УСЛОВИЕ ЗАДАЧИ >> Верните все строки, в которых встречается слово «height».
____ ДАННЫЕ УПРАЖНЕНИЯ
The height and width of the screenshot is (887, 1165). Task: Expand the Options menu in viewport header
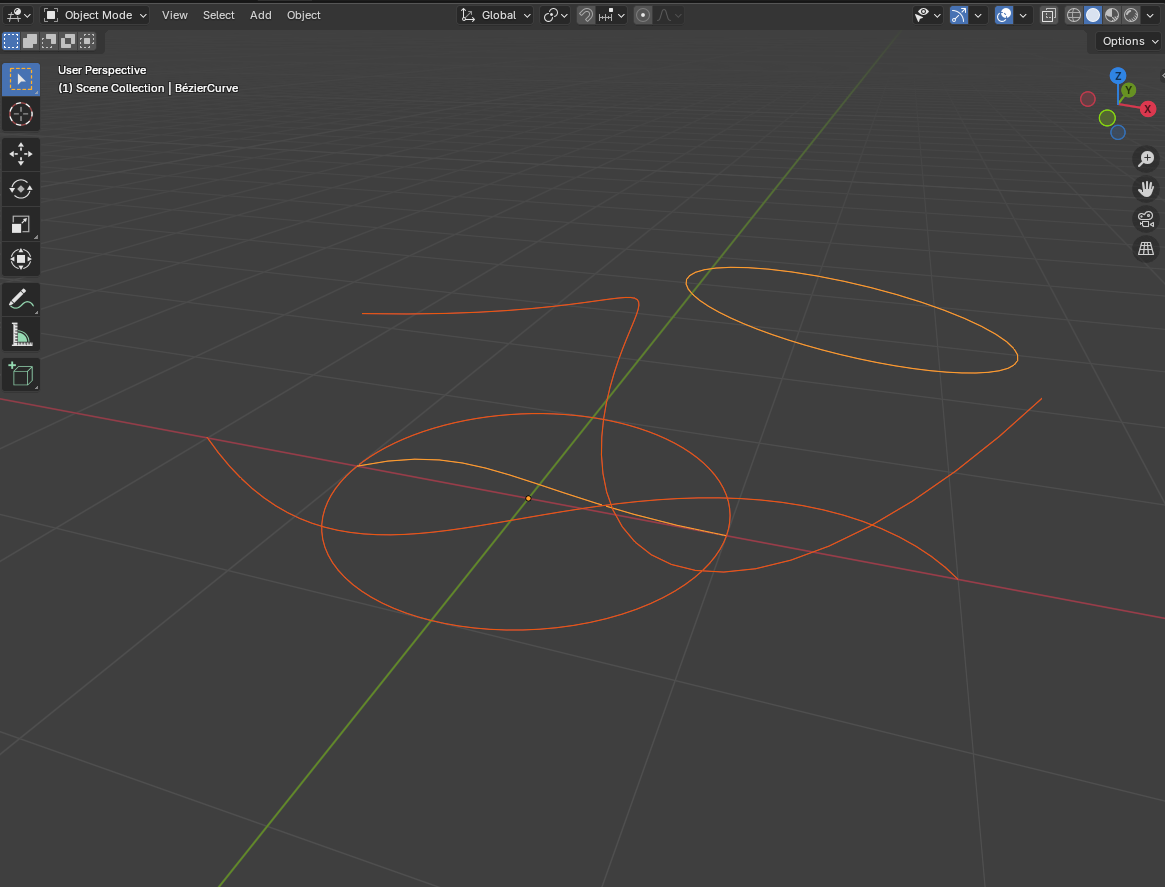pyautogui.click(x=1127, y=41)
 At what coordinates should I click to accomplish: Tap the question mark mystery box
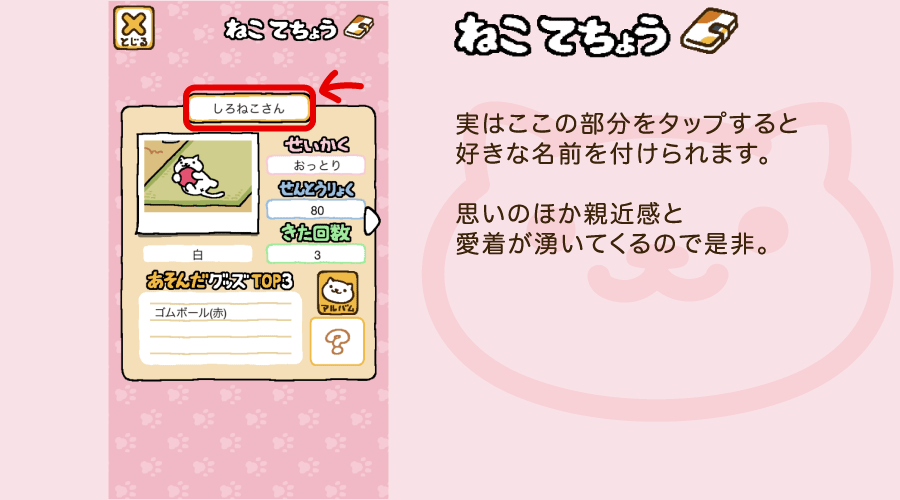point(338,342)
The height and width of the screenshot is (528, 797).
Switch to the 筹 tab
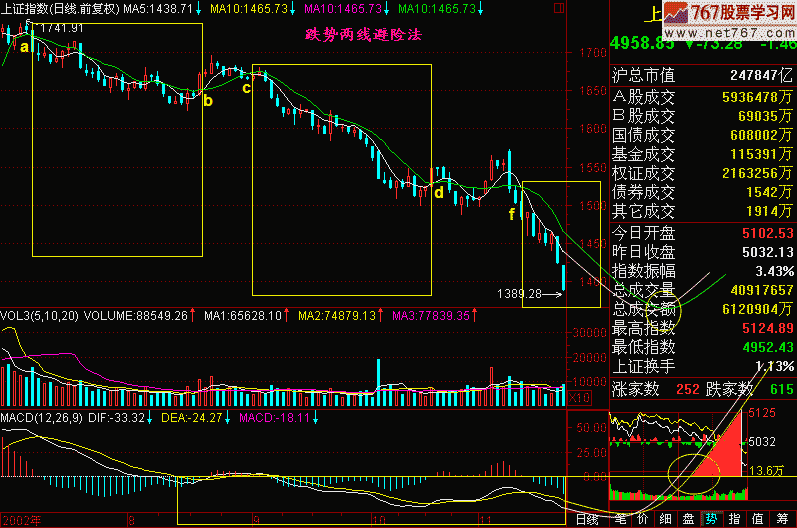(780, 519)
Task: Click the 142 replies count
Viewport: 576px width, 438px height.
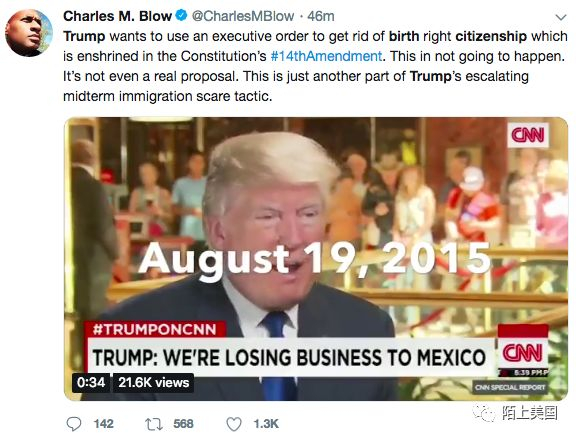Action: 104,424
________
РЕЗУЛЬТАТ >>
The height and width of the screenshot is (887, 1165). Task: Expand the Options menu in viewport header
The height and width of the screenshot is (528, 797).
Viewport: 576px width, 438px height.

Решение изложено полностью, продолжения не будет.